Viewed as distributed disjoint subsets (DDS), all candidates of 8 cells r4569c56 are covered by 3 sectors -- 59b5, 678c5 and 128c6.

There is an interesting locking of the eights into an x-wing there. The ALS AICs

(5&6&7&8=9)r4569c5 - (9=1&2&8&5)r4569c6 - (5=6&7&8&9)r4569c5...loop
and/or
(1&2&8&9=5)r4569c6 - (5=6&7&8&9)r4569c5 - (9=1&2&8&5)r4569c6...loop

can both be AIC representations for Ronk's double-link. Note that they attack the two columns c56 and block b5. We also have, using the same ALS cells grouped a bit differently...

(8=6|7)r9c5 - (6&7=2&5&8&9&1)r456c56 - (1=8)r9c6...loop

which attacks the eights in r9 & b8 as well as the same digits in b5

Seems like we should be able to get all of these deductions in one fell swoop, like you could if you did subset counting.
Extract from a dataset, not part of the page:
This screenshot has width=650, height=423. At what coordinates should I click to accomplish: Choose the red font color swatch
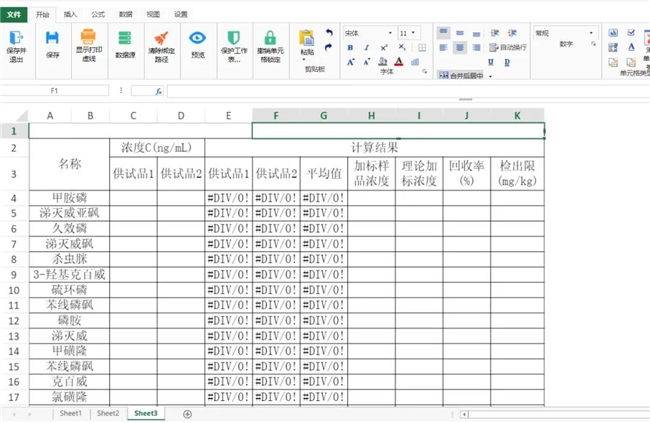[x=399, y=62]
Perhaps Allan has it and I just need to study his post a bit more.

I think I have it though...the fact that the 8's were just along for the ride in both of Ronk's ALS's in an AIC loop means that they have to be locked in both of those ALS's. In other words, they have to show up twice, and the only places they can show up forms an X-wing. Therefore all of the 8's deductions in c56, b58, and r49 can be made.
Myth Jellies

Posts: 593
Joined: 19 September 2005

Allan and Myth, thanks for the alternate viewpoints.

Allan Barker wrote:I think it is a doubly linked als, however, one of the two als is hidden in box 8. The logic eliminates 12 candidates. Note that cover sets 8b2 and 8c4 are redundant, both producing eliminations.

Where do you see the double link It would appear to be digits 5 & 9 between set A in c4b2 and the hidden set in b8, but set A doesn't see all those digits in b8.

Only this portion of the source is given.